Debian and Mozilla - a study in trademarks
[Posted January 10, 2005 by corbet]
The Mozilla Foundation is the keeper of a number of increasingly important
projects, including the Firefox web browser and the Thunderbird mail
client. These programs are free software, licensed under the Mozilla
Public License. Thus, one would think, distributors would have no trouble
including these packages in their distributions. As the Debian Project's
experience shows, however, free software can still come with certain kinds
of strings attached.
The issue at hand is trademarks. Mozilla Foundation software comes with
trademarked names, and the use of those names is governed by the Mozilla
Trademark Policy. If you want to distribute software called "Mozilla
Firefox" or "Mozilla Thunderbird," you must adhere to a
strict policy which includes signing an agreement with the Foundation
and making almost no changes to the software. No extensions may be added,
the list of search engines cannot be changed (they paid to be there, after all), etc. This
highly-restrictive policy was never going to work with the Debian Project's
needs.
Another approach is the "community edition" policy. A wider (but still
narrow) range of
changes is allowed, and the distributor can use the names "Firefox
Community Edition." The commands can be called firefox and
thunderbird. The Foundation maintains a veto right over uses of
the "community edition" names, however:
Community members and organizations can start using the "Firefox
Community Edition" and "Thunderbird Community Edition" trademarks
from day one, but the Mozilla Foundation may require individuals or
teams to stop doing so in the future if they are redistributing
software with low quality and efforts to remedy the situation have
not succeeded.
So anybody distributing a "community edition" must live with the
possibility of receiving a "takedown notice" from the Mozilla Foundation at
any time. The Foundation's goals are certainly understandable:
...we need to keep enough control over our trademarks to make sure
they are a sign of quality and safety. It needs to be impossible,
for example, for someone to release a product called 'Firefox' that
has added spyware. We want to avoid someone building a
highly-optimized but unstable build and passing it off as
official.
Most readers will agree that a spyware-enabled Firefox is a bad idea,
though whether purveyors of spyware will have much respect for trademarks
is an open question.
The Debian Project insists on shipping nothing but free software, and
freedom certainly includes the right to modify the code. Debian currently
includes patches which may go beyond the
trademark policy's guidelines - an extension manager which understands
multi-user systems, for example. A strict reading of the community edition
guidelines suggests that not even security patches could be distributed
without prior approval from the Mozilla Foundation. The Debian Project
certainly wants to be able to distribute modified versions of the code; the
Project is also known for a close and literal reading of licenses. So the
Debian developers are concerned about the whole trademark issue.

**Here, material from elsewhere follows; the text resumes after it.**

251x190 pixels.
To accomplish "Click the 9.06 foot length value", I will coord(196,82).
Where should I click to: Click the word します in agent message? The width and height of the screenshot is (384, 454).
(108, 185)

The Mozilla Foundation wants to work with
Debian to get past these issues:
We want people to use Thunderbird in Debian, and to know they are
using Thunderbird, and to get the high quality experience people
get from using our Thunderbird. And we want to come to some
arrangement with Debian to make that possible.
This arrangement could possibly include allowing Debian to apply its own
patches to Firefox and Thunderbird and still use the community names. The
Foundation seems to have a fairly high level of trust in Debian's ability
to keep the quality up. Debian's users are another story, however:
However, you guys want the freedom to ship software that sucks -
or, more to the point and more likely, want to be able to easily
give your software to other people and allow them to make it suck
and then ship it. If that software ships using our trademarks, then
that is incompatible with our trademark goals. So if we can't come
to some arrangement that lets Debian use them but asks
redistributors to contact us or remove them, then it's increasingly
looking like we can't square this circle.
So it looks somewhat like the Foundation would like to make a special policy
exemption for Debian. The problem there is that Debian-specific licenses
violate section 8 of the Debian Free
Software Guidelines. Those guidelines apply to software licenses, not
trademark policies, but the principle remains the same. The Debian Project
is unlikely to accept a policy which does not extend to its users.
The discussion has quieted - it may have gone into a non-public
mode - so it is difficult to say where things stand now. If an agreement
cannot be found, Debian will still be able to distribute Firefox and
Thunderbird - they are free software - but different names will have
to be chosen. "Iceweasel" has been the working code name for this scenario;
many other names have been suggested as well. This outcome would not be
pleasing to any of the parties involved, however; one assumes it will be
avoided if at all possible.
Mozilla is unlikely to be the last project that decides that it wants to
achieve some sort of quality control through its trademarks. That wish is
understandable, but it is also very much at odds with the spirit of free
software, which involves letting go of the code. One has to accept that
not everybody will have the same idea of what makes "high quality."
Incidents of free software projects being harmed by distribution of
poorly-done modifications have been rare, and, perhaps, are not worth the
worry that is being put into them here. Mozilla has done an outstanding
job of creating powerful and useful software; now, perhaps, the Foundation
may want to relax and trust its users just a little more.